[Data section Boundary: Start]
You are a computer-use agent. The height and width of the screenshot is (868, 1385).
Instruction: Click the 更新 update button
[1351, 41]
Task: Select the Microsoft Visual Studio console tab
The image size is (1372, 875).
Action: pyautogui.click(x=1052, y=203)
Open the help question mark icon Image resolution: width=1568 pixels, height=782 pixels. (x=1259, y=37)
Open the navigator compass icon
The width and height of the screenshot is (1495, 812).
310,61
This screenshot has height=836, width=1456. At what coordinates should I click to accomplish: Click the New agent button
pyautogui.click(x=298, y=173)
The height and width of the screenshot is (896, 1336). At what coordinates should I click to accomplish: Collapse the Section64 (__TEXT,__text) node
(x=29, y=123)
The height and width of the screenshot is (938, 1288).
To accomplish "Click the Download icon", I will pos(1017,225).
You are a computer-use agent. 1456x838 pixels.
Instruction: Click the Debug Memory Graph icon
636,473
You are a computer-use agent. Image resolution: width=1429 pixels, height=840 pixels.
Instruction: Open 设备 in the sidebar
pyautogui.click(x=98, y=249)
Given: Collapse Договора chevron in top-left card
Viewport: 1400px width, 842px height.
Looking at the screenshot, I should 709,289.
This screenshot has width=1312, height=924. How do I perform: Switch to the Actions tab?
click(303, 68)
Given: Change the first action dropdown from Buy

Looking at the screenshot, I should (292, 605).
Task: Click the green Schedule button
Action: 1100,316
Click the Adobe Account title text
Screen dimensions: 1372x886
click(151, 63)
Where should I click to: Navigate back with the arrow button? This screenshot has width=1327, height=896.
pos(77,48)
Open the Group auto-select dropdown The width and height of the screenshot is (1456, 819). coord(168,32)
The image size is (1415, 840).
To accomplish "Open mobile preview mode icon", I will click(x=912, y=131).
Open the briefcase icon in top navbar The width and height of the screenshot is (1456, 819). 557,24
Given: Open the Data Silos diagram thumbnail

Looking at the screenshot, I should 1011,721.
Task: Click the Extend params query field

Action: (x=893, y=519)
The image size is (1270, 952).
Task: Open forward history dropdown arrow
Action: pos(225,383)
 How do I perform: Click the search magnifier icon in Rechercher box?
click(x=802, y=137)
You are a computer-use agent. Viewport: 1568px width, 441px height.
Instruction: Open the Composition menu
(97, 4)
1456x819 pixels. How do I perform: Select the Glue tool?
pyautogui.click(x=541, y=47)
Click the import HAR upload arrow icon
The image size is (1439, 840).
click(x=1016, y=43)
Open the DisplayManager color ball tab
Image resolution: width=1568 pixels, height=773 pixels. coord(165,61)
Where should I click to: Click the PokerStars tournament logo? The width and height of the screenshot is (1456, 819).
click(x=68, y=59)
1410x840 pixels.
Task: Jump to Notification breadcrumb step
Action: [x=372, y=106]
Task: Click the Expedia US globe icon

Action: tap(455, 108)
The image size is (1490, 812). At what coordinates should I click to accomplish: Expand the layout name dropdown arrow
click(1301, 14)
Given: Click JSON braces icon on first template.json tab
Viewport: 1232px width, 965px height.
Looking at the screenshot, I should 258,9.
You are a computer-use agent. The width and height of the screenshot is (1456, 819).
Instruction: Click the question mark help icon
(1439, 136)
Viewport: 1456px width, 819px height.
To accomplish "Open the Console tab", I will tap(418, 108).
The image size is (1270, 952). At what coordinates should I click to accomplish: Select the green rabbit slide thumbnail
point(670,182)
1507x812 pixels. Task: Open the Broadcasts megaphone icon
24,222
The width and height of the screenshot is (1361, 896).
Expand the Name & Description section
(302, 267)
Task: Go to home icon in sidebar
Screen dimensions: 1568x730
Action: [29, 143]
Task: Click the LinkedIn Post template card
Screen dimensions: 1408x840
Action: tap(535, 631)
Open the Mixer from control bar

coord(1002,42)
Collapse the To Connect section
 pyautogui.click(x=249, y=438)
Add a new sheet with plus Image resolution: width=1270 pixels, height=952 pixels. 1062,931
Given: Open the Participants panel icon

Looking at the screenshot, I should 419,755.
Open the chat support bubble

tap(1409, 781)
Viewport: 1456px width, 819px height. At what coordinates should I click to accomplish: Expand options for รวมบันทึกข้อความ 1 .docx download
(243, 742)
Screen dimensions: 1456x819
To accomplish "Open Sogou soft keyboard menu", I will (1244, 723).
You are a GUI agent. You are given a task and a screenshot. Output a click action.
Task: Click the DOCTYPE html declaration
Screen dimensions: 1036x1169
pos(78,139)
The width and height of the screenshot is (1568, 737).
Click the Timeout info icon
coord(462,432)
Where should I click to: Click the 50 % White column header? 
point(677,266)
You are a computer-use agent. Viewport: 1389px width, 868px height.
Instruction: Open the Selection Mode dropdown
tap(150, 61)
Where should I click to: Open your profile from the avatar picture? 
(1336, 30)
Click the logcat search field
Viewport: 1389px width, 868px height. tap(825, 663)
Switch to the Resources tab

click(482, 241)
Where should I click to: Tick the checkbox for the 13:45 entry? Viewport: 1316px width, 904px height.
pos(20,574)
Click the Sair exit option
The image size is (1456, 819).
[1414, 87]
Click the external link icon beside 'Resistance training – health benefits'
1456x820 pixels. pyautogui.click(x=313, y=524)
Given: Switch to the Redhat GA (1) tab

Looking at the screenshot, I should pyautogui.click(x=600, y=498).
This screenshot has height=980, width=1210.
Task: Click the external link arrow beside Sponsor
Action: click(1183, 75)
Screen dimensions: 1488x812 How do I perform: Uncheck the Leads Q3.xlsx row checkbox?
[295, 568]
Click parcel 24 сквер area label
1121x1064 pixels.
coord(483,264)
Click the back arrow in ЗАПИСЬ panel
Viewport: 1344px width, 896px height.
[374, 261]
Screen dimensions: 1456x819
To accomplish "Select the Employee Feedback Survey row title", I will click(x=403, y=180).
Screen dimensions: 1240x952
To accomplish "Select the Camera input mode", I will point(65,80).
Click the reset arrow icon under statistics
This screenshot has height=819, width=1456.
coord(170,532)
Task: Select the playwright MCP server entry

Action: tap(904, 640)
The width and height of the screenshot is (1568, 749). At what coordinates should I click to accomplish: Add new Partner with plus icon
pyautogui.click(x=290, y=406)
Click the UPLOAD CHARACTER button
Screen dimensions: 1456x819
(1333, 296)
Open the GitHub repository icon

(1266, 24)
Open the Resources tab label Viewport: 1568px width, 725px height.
[Data section Boundary: End]
- [Work request]:
Would you please give back all of the material above exactly as it stands?

- [Expected output]:
You are a computer-use agent. The height and width of the screenshot is (868, 1385).
Instruction: Click the 更新 update button
[1351, 41]
Task: Select the Microsoft Visual Studio console tab
The image size is (1372, 875).
Action: pyautogui.click(x=1052, y=203)
Open the help question mark icon Image resolution: width=1568 pixels, height=782 pixels. (x=1259, y=37)
Open the navigator compass icon
The width and height of the screenshot is (1495, 812).
310,61
This screenshot has height=836, width=1456. At what coordinates should I click to accomplish: Click the New agent button
pyautogui.click(x=298, y=173)
The height and width of the screenshot is (896, 1336). At what coordinates should I click to accomplish: Collapse the Section64 (__TEXT,__text) node
(x=29, y=123)
The height and width of the screenshot is (938, 1288).
To accomplish "Click the Download icon", I will pos(1017,225).
You are a computer-use agent. 1456x838 pixels.
Instruction: Click the Debug Memory Graph icon
636,473
You are a computer-use agent. Image resolution: width=1429 pixels, height=840 pixels.
Instruction: Open 设备 in the sidebar
pyautogui.click(x=98, y=249)
Given: Collapse Договора chevron in top-left card
Viewport: 1400px width, 842px height.
Looking at the screenshot, I should 709,289.
This screenshot has width=1312, height=924. How do I perform: Switch to the Actions tab?
click(303, 68)
Given: Change the first action dropdown from Buy

Looking at the screenshot, I should (292, 605).
Task: Click the green Schedule button
Action: 1100,316
Click the Adobe Account title text
Screen dimensions: 1372x886
click(151, 63)
Where should I click to: Navigate back with the arrow button? This screenshot has width=1327, height=896.
pos(77,48)
Open the Group auto-select dropdown The width and height of the screenshot is (1456, 819). coord(168,32)
The image size is (1415, 840).
To accomplish "Open mobile preview mode icon", I will click(x=912, y=131).
Open the briefcase icon in top navbar The width and height of the screenshot is (1456, 819). 557,24
Given: Open the Data Silos diagram thumbnail

Looking at the screenshot, I should 1011,721.
Task: Click the Extend params query field

Action: (x=893, y=519)
The image size is (1270, 952).
Task: Open forward history dropdown arrow
Action: pos(225,383)
 How do I perform: Click the search magnifier icon in Rechercher box?
click(x=802, y=137)
You are a computer-use agent. Viewport: 1568px width, 441px height.
Instruction: Open the Composition menu
(97, 4)
1456x819 pixels. How do I perform: Select the Glue tool?
pyautogui.click(x=541, y=47)
Click the import HAR upload arrow icon
The image size is (1439, 840).
click(x=1016, y=43)
Open the DisplayManager color ball tab
Image resolution: width=1568 pixels, height=773 pixels. coord(165,61)
Where should I click to: Click the PokerStars tournament logo? The width and height of the screenshot is (1456, 819).
click(x=68, y=59)
1410x840 pixels.
Task: Jump to Notification breadcrumb step
Action: [x=372, y=106]
Task: Click the Expedia US globe icon

Action: tap(455, 108)
The image size is (1490, 812). At what coordinates should I click to accomplish: Expand the layout name dropdown arrow
click(1301, 14)
Given: Click JSON braces icon on first template.json tab
Viewport: 1232px width, 965px height.
Looking at the screenshot, I should 258,9.
You are a computer-use agent. The width and height of the screenshot is (1456, 819).
Instruction: Click the question mark help icon
(1439, 136)
Viewport: 1456px width, 819px height.
To accomplish "Open the Console tab", I will tap(418, 108).
The image size is (1270, 952). At what coordinates should I click to accomplish: Select the green rabbit slide thumbnail
point(670,182)
1507x812 pixels. Task: Open the Broadcasts megaphone icon
24,222
The width and height of the screenshot is (1361, 896).
Expand the Name & Description section
(302, 267)
Task: Go to home icon in sidebar
Screen dimensions: 1568x730
Action: [29, 143]
Task: Click the LinkedIn Post template card
Screen dimensions: 1408x840
Action: tap(535, 631)
Open the Mixer from control bar

coord(1002,42)
Collapse the To Connect section
 pyautogui.click(x=249, y=438)
Add a new sheet with plus Image resolution: width=1270 pixels, height=952 pixels. 1062,931
Given: Open the Participants panel icon

Looking at the screenshot, I should 419,755.
Open the chat support bubble

tap(1409, 781)
Viewport: 1456px width, 819px height. At what coordinates should I click to accomplish: Expand options for รวมบันทึกข้อความ 1 .docx download
(243, 742)
Screen dimensions: 1456x819
To accomplish "Open Sogou soft keyboard menu", I will (1244, 723).
You are a GUI agent. You are given a task and a screenshot. Output a click action.
Task: Click the DOCTYPE html declaration
Screen dimensions: 1036x1169
pos(78,139)
The width and height of the screenshot is (1568, 737).
Click the Timeout info icon
coord(462,432)
Where should I click to: Click the 50 % White column header? 
point(677,266)
You are a computer-use agent. Viewport: 1389px width, 868px height.
Instruction: Open the Selection Mode dropdown
tap(150, 61)
Where should I click to: Open your profile from the avatar picture? 
(1336, 30)
Click the logcat search field
Viewport: 1389px width, 868px height. tap(825, 663)
Switch to the Resources tab

click(482, 241)
Where should I click to: Tick the checkbox for the 13:45 entry? Viewport: 1316px width, 904px height.
pos(20,574)
Click the Sair exit option
The image size is (1456, 819).
[1414, 87]
Click the external link icon beside 'Resistance training – health benefits'
1456x820 pixels. pyautogui.click(x=313, y=524)
Given: Switch to the Redhat GA (1) tab

Looking at the screenshot, I should pyautogui.click(x=600, y=498).
This screenshot has height=980, width=1210.
Task: Click the external link arrow beside Sponsor
Action: click(1183, 75)
Screen dimensions: 1488x812 How do I perform: Uncheck the Leads Q3.xlsx row checkbox?
[295, 568]
Click parcel 24 сквер area label
1121x1064 pixels.
coord(483,264)
Click the back arrow in ЗАПИСЬ panel
Viewport: 1344px width, 896px height.
[374, 261]
Screen dimensions: 1456x819
To accomplish "Select the Employee Feedback Survey row title", I will click(x=403, y=180).
Screen dimensions: 1240x952
To accomplish "Select the Camera input mode", I will point(65,80).
Click the reset arrow icon under statistics
This screenshot has height=819, width=1456.
coord(170,532)
Task: Select the playwright MCP server entry

Action: tap(904, 640)
The width and height of the screenshot is (1568, 749). At what coordinates should I click to accomplish: Add new Partner with plus icon
pyautogui.click(x=290, y=406)
Click the UPLOAD CHARACTER button
Screen dimensions: 1456x819
(1333, 296)
Open the GitHub repository icon

(1266, 24)
Open the Resources tab label Viewport: 1568px width, 725px height.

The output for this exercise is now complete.